Group therapy has been used as a way of dealing with health problems and personal issues. These group therapies or support groups aim to find strength in numbers and to let you know that you are not the only one in your battle. “There are many reasons why people come to therapy. Sometimes it is to deal with long-standing psychological issues, or problems with anxiety or depression.” That is according to Chris Corbett, PsyD. It may sound intimidating at first, but group therapy has been proven to improve the mental health and well-being of patients who join the said program. It opens you to new ideas and gives you a whole new perspective on your illness. But what are the benefits of joining a group therapy, and how could we encourage more people to join them? Benefits of Joining Group Therapy
“Today, more people are making psychotherapy a part of their self-care practice. In the same way they have personal trainers, they are investing in therapists — and that’s a good thing.” Robin D. Stone, LMHC said. In Psychotherapy, one of the things you can consider is joining a group therapy. Usually, it involves a psychologist and a group of 15 or more patients. These patients are all strangers, but all with a familiar battle to face. The sessions usually last for an hour or so and can be done on a weekly schedule. Through support groups, people who experience pain can share their battles with others and find that they are not alone in this journey. They begin creating networks and connections, even finding more common grounds than just their illnesses. By starting to learn different perspectives from people with the same pain, patients get a glimpse of what they could do more, and what they need to do less. Because of this, positive changes happen, and you find companionship which helps you get through your problems. There is a unity in diversity; a collection of different people with different backgrounds and personalities, but all uniting to fight their battles positively. Encouraging People To Share
Encouraging people to join support groups may be challenging, especially if the person is not the type to open up quickly. However, it is essential to let them know and make them realize that this option can be helpful for them. It is common to feel anxious and uncomfortable at first few times since you are meeting people you possibly haven’t met before. However, talking about more than just your illness can pave the way for more positive engagements within the group. Your hobbies, job, family, and even what shows you watch can help you and others in connecting more. “[T]here is encouragement to both talk about your life outside the group and also to talk about the dynamics within the group.” Psychotherapist Ali Miller, MFT explains.

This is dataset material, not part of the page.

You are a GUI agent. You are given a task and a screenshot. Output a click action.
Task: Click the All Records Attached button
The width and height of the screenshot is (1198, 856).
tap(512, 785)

The risk is always there whenever you are joining group therapies, and it is normal to be cautious when sharing information at first. You can set your boundaries early but learn to ease and relax them as you go on. You will find that others will take your lead and follow as well. You can also try to open up about your immediate concerns first since undisclosed feelings can lead to more difficulties. Learn to overcome your fear of uncertainty and judgment. While it is not an easy thing to do, joining group therapies can yield positive results for most people. However, it is still important to consult with your doctor first about joining a support system. Your doctor can recommend groups which will suit you better, and help you adjust to the environment.